• Material supplied
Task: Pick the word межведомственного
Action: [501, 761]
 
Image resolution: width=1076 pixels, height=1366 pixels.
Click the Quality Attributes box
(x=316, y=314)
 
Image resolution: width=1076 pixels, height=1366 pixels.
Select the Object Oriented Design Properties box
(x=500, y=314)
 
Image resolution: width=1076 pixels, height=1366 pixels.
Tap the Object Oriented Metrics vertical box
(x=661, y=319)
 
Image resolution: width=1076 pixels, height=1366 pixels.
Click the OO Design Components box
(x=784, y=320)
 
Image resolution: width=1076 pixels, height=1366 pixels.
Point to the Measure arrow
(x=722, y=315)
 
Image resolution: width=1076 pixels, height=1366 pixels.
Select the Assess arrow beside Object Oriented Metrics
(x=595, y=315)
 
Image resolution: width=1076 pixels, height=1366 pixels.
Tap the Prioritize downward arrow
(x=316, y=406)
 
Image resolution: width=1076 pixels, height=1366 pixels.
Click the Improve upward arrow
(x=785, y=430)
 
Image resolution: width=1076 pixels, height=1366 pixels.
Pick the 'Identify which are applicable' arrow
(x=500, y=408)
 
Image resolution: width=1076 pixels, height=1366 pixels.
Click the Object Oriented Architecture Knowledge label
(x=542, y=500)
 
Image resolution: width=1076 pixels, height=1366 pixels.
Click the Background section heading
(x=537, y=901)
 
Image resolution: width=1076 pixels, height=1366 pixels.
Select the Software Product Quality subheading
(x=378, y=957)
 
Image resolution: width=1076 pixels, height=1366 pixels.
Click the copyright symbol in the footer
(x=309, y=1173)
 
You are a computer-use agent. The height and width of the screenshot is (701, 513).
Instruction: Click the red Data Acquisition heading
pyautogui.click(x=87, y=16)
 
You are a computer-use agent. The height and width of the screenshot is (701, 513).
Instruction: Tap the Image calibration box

• Exercise
Show every line of the listing above that contains the word "Oriented".

• Task output
Select the Object Oriented Design Properties box
Tap the Object Oriented Metrics vertical box
Select the Assess arrow beside Object Oriented Metrics
Click the Object Oriented Architecture Knowledge label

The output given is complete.